*WORK INSTRUCTIONS*
Go through the records and show each line where the word "computer" occurs.

*AVAILABLE RECORDS*
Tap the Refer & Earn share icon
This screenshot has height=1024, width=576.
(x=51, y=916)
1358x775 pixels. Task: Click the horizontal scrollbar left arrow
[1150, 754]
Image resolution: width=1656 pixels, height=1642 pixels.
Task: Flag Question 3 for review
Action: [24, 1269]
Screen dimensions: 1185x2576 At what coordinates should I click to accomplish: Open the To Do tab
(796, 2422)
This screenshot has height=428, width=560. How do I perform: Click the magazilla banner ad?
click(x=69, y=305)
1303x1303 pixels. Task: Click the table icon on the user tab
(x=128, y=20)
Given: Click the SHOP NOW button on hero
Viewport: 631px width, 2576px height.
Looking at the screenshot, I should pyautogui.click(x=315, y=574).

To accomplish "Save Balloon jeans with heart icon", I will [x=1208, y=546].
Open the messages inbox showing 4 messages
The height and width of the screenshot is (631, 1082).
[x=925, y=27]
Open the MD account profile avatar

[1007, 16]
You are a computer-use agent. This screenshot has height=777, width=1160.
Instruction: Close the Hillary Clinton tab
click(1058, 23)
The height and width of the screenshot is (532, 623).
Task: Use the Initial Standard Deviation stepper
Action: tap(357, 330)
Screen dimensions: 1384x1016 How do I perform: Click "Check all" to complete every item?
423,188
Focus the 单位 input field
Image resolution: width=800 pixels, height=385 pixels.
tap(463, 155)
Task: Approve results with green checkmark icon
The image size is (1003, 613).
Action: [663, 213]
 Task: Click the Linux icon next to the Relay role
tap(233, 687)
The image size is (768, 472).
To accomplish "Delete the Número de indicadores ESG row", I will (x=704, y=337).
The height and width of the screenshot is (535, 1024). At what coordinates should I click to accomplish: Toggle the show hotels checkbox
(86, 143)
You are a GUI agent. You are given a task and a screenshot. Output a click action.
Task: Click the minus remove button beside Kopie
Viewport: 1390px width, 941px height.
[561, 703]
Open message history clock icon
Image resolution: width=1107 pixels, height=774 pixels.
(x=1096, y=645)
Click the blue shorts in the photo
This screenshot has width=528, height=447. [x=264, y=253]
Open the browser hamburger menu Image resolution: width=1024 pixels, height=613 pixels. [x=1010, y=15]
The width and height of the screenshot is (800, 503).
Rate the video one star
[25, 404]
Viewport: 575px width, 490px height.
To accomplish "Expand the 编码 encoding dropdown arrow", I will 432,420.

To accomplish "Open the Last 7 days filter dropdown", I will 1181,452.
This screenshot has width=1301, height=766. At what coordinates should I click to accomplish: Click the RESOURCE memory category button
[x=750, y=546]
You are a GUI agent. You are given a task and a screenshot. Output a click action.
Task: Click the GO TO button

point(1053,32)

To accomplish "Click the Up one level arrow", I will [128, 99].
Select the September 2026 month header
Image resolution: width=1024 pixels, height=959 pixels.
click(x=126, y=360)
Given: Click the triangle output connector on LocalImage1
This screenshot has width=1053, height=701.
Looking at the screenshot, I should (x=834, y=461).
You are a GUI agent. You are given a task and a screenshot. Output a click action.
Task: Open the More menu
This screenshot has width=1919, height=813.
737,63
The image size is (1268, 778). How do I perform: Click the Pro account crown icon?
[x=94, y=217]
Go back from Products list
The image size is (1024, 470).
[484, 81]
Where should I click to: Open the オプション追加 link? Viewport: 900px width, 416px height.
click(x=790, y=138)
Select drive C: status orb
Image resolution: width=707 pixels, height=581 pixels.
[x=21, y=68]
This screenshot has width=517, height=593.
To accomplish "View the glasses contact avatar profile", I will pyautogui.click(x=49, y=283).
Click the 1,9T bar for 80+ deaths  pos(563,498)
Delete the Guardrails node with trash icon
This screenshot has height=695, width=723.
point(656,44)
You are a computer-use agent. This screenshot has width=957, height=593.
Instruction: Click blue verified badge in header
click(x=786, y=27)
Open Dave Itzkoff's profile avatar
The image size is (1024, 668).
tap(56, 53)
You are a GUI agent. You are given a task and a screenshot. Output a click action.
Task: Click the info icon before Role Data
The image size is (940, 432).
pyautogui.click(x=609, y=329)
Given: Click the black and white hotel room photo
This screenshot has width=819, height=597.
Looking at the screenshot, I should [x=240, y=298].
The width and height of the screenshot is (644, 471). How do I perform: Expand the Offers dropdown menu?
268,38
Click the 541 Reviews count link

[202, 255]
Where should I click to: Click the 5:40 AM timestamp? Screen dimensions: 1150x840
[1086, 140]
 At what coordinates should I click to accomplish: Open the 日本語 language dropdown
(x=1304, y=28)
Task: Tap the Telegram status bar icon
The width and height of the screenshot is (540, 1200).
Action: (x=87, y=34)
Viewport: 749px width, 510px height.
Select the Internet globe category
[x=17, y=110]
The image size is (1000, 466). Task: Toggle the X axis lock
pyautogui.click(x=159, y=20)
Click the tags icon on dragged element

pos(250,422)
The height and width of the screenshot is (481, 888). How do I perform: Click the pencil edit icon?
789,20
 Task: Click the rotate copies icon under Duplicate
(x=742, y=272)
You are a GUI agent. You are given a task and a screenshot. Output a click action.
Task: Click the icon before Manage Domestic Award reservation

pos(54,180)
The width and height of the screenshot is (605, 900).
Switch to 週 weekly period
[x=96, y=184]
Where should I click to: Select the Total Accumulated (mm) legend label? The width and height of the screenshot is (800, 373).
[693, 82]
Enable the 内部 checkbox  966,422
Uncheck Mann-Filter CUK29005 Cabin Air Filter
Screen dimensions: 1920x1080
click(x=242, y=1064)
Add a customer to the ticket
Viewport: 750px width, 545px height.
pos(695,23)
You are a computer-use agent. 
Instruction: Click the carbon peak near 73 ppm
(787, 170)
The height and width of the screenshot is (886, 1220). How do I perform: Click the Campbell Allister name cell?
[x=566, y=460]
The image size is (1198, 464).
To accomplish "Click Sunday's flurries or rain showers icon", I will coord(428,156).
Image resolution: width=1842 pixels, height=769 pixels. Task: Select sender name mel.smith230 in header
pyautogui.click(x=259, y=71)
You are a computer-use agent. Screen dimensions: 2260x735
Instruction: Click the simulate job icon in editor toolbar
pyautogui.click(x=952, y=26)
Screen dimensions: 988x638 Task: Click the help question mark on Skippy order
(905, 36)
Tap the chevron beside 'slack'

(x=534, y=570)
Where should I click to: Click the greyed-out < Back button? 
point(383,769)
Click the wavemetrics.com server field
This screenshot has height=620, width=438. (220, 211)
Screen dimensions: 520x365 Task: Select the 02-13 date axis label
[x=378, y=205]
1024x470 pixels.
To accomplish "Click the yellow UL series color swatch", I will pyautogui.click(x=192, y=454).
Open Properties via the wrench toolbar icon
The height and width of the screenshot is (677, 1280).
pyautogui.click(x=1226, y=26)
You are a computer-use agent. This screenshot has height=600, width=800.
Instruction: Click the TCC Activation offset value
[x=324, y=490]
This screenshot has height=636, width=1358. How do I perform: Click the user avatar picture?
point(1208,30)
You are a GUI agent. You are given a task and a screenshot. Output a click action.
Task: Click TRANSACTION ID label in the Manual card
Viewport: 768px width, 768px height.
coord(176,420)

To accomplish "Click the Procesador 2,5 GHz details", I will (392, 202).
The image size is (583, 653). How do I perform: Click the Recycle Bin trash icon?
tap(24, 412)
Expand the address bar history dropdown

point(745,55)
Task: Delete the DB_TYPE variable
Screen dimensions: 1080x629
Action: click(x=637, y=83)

*RESPONSE TO THIS EXERCISE*
You are a computer-use agent. This screenshot has height=777, width=1160.
You are a computer-use agent. This screenshot has width=957, height=593.
You are a computer-use agent. 
You are a computer-use agent. Screen dimensions: 2260x735
You are a computer-use agent. This screenshot has height=600, width=800.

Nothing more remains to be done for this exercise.